An exact copy of the lines from the top of the data through the line with "Select the Move tool in the toolbar" is what you should give, with no pictures in it.

Collected data entries:
· · · · ·

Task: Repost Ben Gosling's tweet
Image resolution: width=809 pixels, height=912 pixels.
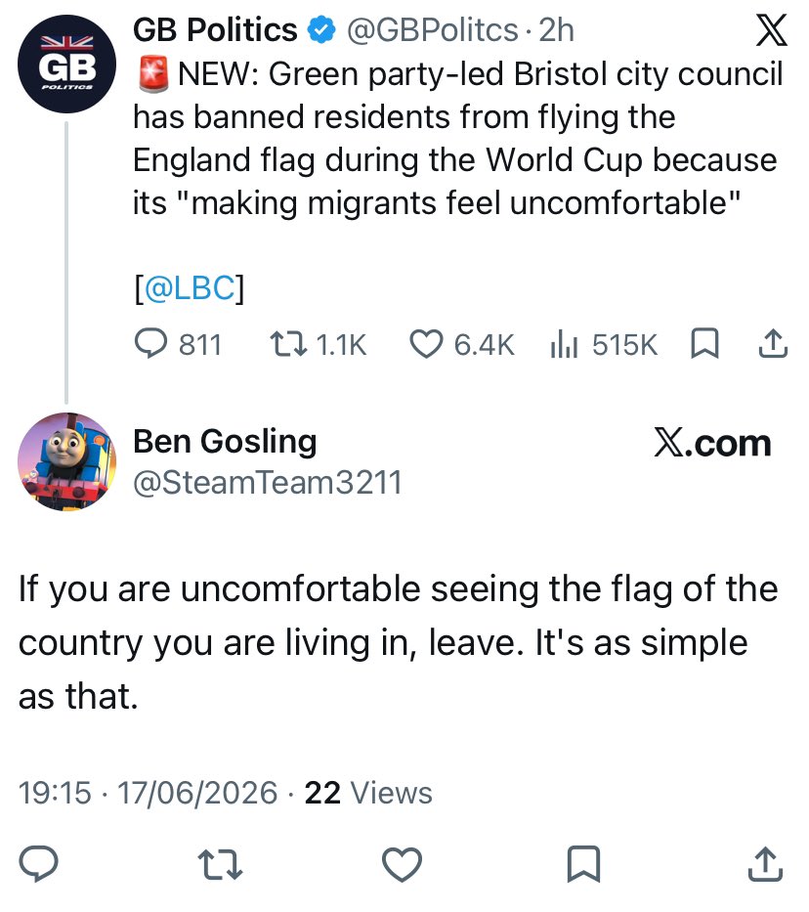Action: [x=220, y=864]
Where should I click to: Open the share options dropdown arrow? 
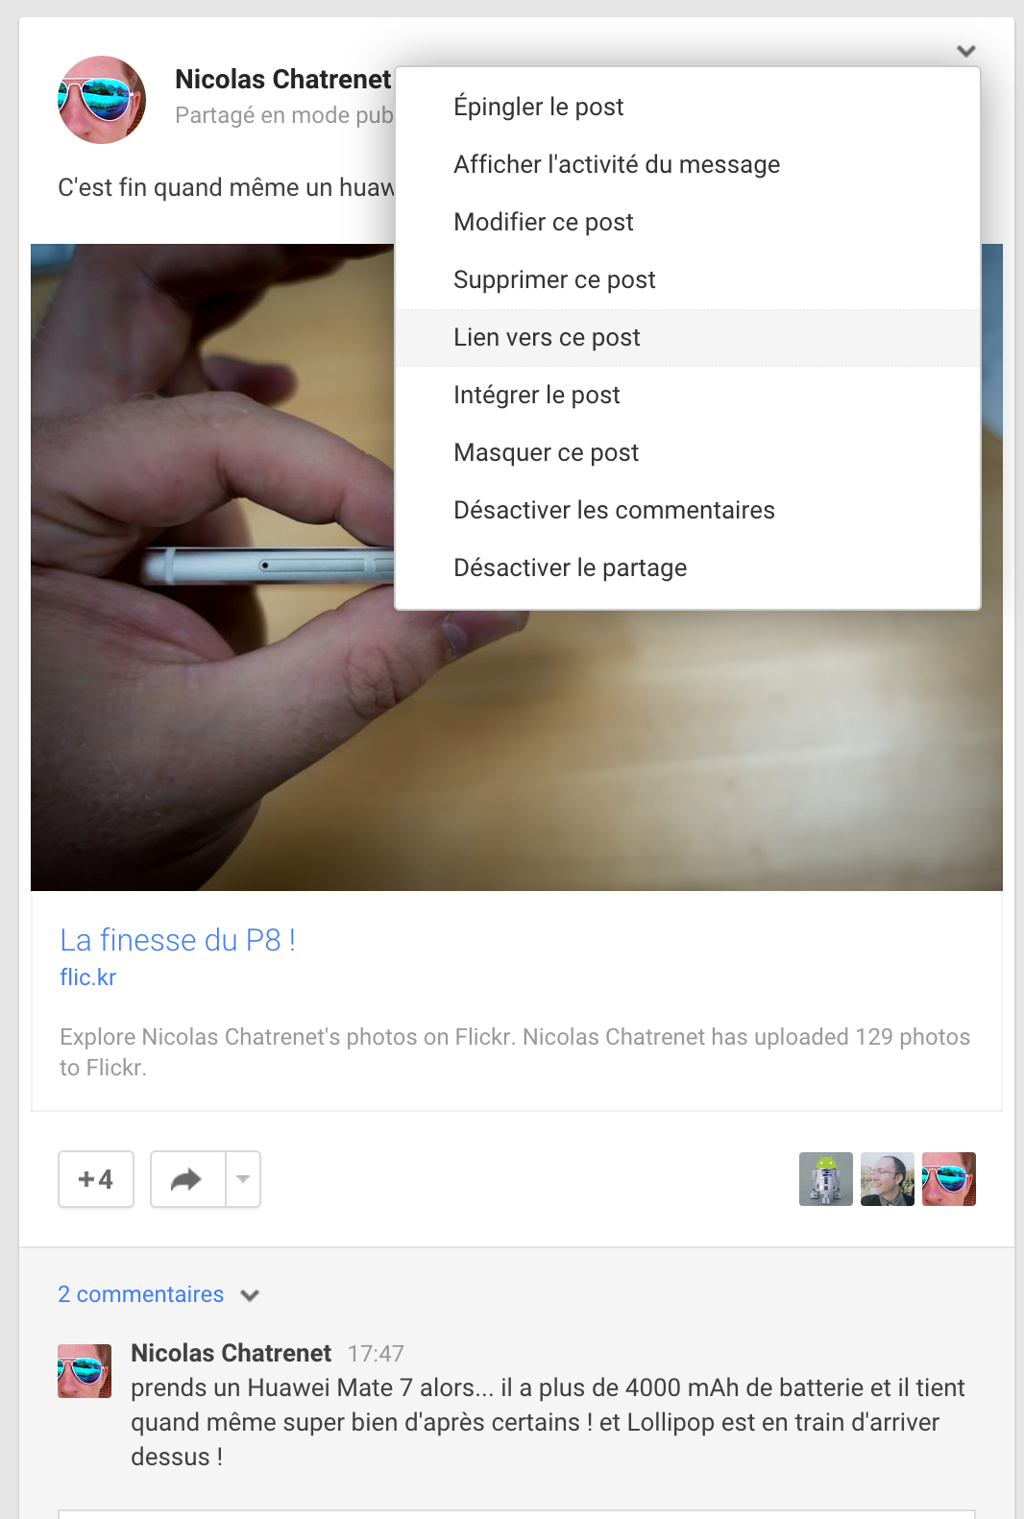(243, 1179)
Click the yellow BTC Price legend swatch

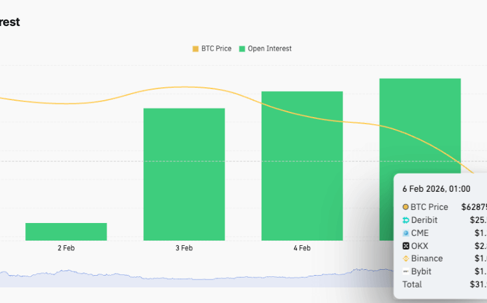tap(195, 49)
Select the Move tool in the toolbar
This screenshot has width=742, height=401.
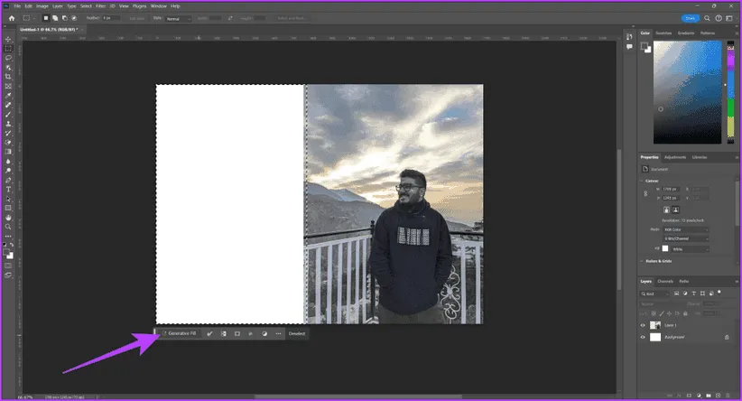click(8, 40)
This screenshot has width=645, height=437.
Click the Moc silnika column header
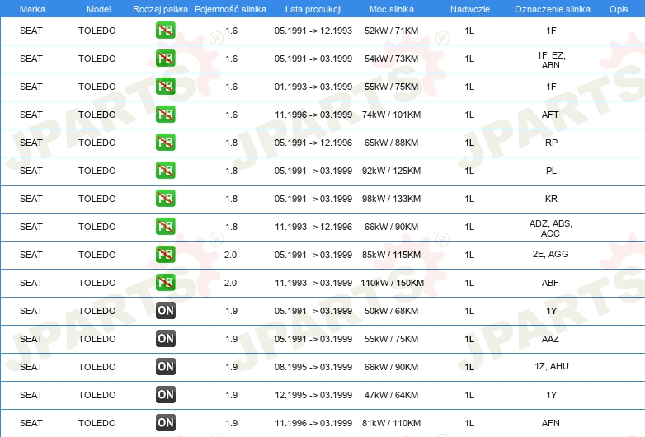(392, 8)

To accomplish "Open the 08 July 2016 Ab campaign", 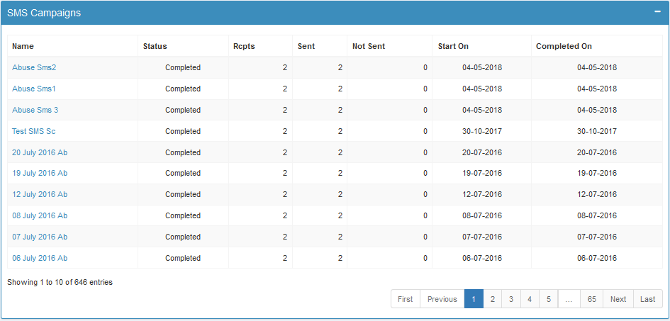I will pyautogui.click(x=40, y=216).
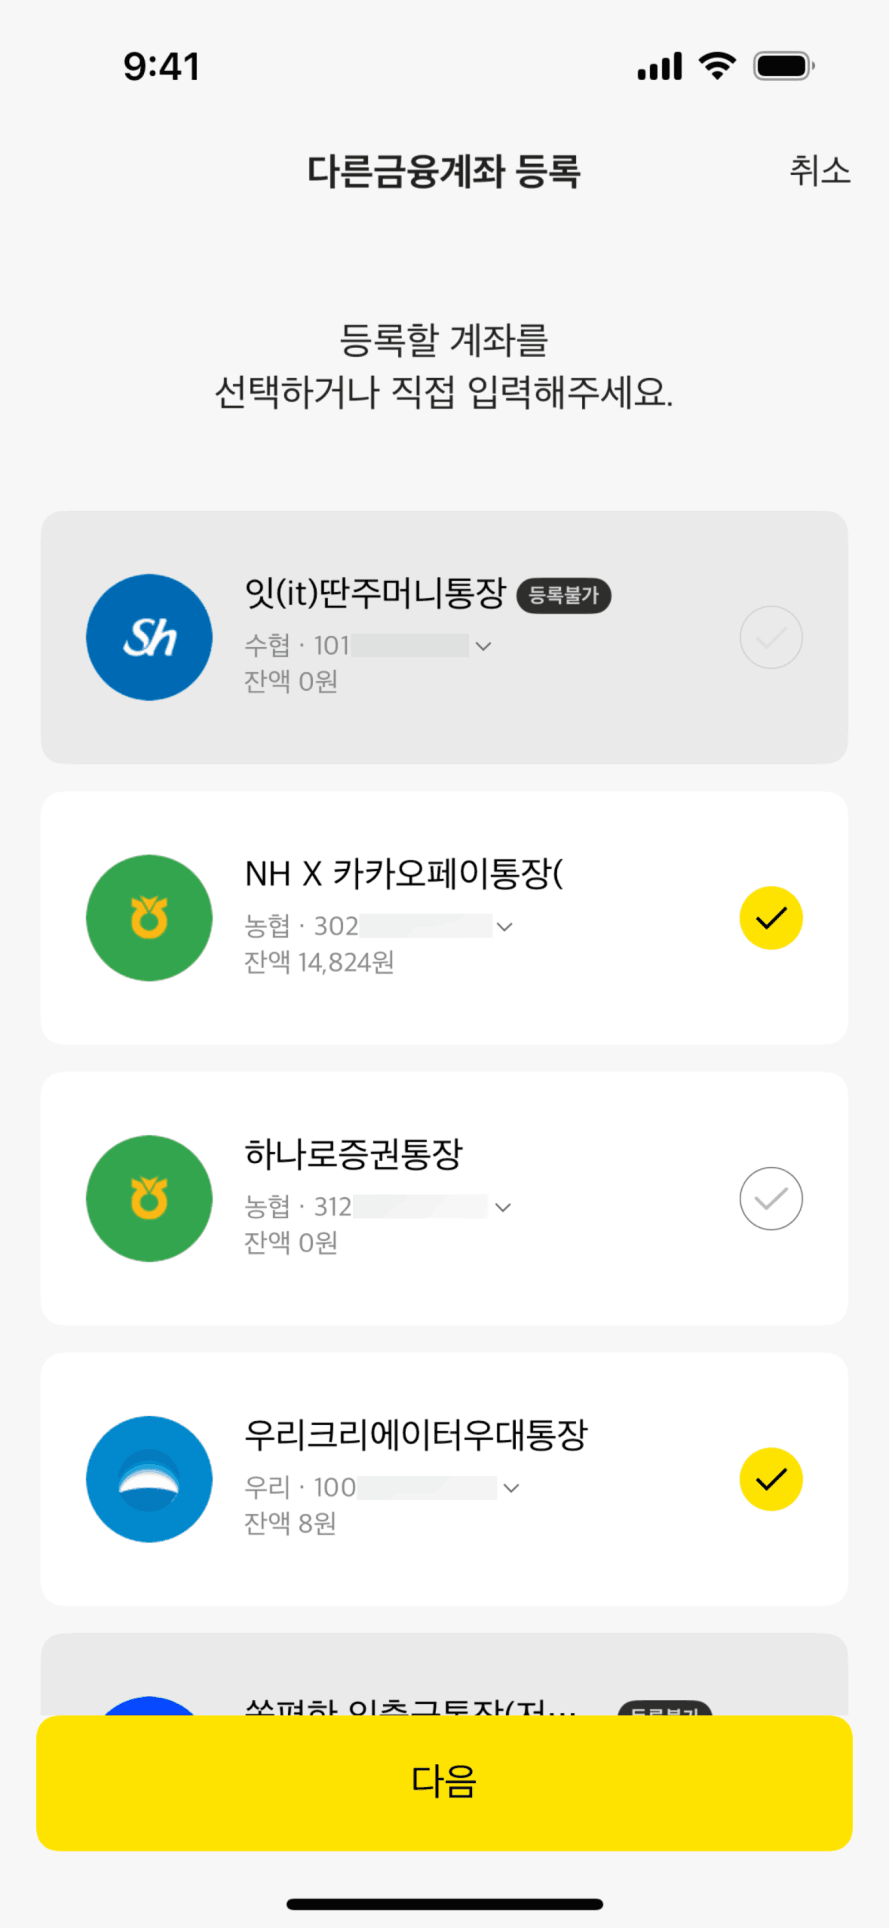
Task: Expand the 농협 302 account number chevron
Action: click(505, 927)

· · · · ·

> _Reply to the task_:
Task: Repost Ben Gosling's tweet
Image resolution: width=809 pixels, height=912 pixels.
Action: [x=220, y=864]
Where should I click to: Open the share options dropdown arrow? 
(243, 1179)
Click the yellow BTC Price legend swatch

tap(195, 49)
Select the Move tool in the toolbar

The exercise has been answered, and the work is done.